The suggestion to pay for individuals to engage in pro-health behaviors and the question if this idea is an effective, sustainable, as well as cost-efficient tool to promote individual and public health is a controversial issue.

This week’s PLoS Medicine reports on the view of an international team of researchers from the Philosophy Department and Center for Ethics and Policy at the Carnegie Mellon University in Pittsburgh, USA, who write:

“When incentives are used to encourage utilization of, or compliance with, established means of producing individual or public health benefits and when it is likely that recipients are already favorably disposed to these goals, then traditional concerns about the provision of incentives in research may be misplaced, and even misguided.”

Leading author Alex John London and his team examine the ethical issues that are raised when researchers aim to establish whether incentives, either in form of cash payments, gift cards, vouchers, prizes, or other material benefits, encourages people to start or adhere to health interventions, care plans, or activities that change their behavior.

At present, research ethics guidelines make no distinction between providing incentives for the purpose of increasing recruitment into research studies and using incentives as part of a health intervention whose efficacy is being evaluated in a study.

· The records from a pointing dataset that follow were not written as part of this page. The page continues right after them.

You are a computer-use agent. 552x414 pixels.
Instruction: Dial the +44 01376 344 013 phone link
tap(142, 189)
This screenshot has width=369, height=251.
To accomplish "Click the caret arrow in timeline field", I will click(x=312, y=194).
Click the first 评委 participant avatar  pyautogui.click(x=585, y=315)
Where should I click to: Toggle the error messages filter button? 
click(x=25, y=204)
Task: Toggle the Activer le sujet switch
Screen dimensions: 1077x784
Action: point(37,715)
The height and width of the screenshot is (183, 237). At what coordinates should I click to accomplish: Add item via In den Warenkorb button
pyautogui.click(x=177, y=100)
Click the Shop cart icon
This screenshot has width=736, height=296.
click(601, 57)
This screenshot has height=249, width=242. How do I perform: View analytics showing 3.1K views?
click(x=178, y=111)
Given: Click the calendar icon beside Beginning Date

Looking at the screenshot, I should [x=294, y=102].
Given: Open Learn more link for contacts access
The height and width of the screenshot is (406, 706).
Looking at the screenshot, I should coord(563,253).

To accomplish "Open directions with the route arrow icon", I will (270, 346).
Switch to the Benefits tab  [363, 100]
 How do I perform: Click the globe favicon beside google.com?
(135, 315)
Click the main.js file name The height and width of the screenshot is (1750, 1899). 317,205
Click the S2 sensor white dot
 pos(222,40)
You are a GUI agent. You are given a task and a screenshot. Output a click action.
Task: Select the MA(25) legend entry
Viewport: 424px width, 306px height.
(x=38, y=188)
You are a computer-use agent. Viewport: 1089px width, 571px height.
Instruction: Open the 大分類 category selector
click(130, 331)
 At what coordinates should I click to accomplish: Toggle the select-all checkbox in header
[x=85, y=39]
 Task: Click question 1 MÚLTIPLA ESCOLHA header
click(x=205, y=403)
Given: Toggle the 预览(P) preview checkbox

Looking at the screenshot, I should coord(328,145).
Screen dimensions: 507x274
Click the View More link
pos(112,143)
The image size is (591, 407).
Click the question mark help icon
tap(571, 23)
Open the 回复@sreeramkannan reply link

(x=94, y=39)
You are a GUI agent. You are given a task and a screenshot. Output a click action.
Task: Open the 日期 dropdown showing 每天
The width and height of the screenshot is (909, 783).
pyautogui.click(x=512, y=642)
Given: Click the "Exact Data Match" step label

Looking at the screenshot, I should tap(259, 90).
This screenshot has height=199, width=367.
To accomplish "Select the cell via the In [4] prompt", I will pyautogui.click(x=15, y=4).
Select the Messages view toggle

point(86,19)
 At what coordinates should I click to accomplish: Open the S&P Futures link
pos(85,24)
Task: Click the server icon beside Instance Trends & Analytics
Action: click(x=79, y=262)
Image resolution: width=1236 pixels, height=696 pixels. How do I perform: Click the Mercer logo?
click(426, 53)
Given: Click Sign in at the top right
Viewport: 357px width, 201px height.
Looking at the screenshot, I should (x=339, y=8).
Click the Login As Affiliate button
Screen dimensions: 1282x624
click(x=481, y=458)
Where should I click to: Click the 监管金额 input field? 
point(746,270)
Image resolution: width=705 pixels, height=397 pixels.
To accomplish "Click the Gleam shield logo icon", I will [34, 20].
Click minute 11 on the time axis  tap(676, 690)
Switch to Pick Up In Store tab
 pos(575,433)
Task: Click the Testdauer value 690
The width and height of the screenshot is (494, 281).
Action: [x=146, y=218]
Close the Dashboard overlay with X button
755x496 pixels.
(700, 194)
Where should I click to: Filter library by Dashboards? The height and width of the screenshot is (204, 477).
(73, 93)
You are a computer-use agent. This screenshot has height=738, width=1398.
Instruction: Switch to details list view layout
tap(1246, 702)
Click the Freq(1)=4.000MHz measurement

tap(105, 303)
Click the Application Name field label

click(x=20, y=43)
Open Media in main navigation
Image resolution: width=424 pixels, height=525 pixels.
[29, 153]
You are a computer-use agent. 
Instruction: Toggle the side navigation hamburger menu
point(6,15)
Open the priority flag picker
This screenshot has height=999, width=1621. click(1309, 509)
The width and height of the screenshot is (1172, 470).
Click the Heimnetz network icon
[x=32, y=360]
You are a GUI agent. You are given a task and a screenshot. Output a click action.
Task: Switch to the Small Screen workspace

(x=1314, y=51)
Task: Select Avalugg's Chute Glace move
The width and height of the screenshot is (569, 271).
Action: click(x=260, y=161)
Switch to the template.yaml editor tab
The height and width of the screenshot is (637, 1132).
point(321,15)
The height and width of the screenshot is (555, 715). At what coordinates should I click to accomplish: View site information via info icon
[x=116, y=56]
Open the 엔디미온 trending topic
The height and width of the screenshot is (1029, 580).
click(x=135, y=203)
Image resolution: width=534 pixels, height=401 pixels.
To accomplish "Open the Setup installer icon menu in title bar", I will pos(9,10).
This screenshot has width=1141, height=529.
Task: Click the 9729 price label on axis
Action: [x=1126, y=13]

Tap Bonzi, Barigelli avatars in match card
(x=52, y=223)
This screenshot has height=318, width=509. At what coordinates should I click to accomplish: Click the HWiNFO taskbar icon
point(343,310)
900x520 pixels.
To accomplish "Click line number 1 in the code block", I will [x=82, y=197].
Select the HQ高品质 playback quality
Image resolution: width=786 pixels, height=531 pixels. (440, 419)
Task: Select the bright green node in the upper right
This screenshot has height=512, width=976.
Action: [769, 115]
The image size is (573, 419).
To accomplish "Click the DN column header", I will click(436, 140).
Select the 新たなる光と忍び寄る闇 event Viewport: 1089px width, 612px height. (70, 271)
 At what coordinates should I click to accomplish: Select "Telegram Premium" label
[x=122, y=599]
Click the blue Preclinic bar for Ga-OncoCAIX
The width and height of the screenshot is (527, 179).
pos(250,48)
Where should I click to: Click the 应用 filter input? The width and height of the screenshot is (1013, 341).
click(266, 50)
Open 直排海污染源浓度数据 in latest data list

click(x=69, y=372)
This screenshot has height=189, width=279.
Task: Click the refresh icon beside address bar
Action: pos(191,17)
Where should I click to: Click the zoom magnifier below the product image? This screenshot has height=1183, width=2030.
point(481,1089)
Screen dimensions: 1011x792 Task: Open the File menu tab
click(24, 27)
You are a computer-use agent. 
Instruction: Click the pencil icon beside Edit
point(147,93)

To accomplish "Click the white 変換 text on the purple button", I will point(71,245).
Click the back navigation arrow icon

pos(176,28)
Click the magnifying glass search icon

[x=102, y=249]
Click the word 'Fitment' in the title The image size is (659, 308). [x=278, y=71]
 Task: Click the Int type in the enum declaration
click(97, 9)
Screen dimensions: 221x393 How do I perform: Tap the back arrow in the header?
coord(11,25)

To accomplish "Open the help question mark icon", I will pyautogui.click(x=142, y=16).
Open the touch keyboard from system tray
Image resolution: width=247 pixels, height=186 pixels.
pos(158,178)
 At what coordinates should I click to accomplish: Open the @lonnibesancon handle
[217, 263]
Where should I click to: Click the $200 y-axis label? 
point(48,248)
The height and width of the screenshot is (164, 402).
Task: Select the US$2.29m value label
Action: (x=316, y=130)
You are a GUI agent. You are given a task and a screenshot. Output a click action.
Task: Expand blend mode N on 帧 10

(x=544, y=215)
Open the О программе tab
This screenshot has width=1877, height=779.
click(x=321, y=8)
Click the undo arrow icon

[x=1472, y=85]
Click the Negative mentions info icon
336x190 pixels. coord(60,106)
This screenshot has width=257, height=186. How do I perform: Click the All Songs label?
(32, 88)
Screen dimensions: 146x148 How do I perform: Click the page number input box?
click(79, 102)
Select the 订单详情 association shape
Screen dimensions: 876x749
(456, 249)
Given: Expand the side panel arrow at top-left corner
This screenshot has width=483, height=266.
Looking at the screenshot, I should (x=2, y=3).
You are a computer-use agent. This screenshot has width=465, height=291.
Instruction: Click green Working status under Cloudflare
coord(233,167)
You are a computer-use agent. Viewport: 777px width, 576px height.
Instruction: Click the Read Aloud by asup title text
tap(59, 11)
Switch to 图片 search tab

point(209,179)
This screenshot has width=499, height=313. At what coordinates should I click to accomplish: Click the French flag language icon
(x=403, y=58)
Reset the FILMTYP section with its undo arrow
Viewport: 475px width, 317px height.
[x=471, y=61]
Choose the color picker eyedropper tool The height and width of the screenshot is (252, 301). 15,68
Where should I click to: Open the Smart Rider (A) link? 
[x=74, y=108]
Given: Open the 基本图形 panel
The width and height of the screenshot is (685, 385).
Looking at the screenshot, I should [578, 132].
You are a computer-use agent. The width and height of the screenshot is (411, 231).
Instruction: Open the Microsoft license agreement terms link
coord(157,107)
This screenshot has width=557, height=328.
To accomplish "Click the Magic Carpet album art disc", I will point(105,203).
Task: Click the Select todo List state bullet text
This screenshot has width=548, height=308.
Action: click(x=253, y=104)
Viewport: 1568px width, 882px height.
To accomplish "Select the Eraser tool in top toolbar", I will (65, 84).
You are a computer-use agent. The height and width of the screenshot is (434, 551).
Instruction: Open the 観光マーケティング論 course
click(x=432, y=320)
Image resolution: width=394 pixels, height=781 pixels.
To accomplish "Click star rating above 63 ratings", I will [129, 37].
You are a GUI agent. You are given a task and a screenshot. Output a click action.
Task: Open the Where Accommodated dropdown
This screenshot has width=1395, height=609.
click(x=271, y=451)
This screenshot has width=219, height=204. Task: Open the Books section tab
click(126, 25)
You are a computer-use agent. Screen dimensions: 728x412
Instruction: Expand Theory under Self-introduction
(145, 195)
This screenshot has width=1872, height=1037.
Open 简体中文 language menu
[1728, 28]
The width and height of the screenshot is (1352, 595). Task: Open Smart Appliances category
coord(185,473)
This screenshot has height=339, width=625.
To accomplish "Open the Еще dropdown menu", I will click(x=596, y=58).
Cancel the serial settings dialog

London and his team who write on behalf of the Ethics Working Group of the HIV Prevention Trials Network contest that:

“Some common concerns about using incentives to increase participation in research, such as, that attractive incentives will undermine participant autonomy, are misplaced when incentives are used to overcome economic obstacles or a lack of effective motivation, and when recipients are incentivized to engage in health-related behaviors or practices with which they are already familiar and which they regard as beneficial or worthwhile.”

According to the authors, Research Ethics Committees, i.e. established bodies that are responsible for approving the ethical conduct of trials, should require that researchers provide them with an evidence-based case, which predicts that providing an incentive will promote the intended health behavior and has no adverse effect on people’s preparedness to partake in the desired behavior.

They suggest that:

“Research Ethics Committees should ensure, as far as possible, that the use of incentives to promote healthy behavior could be sustained in the context where research is conducted and would not represent an unreasonable use of scarce health resources.”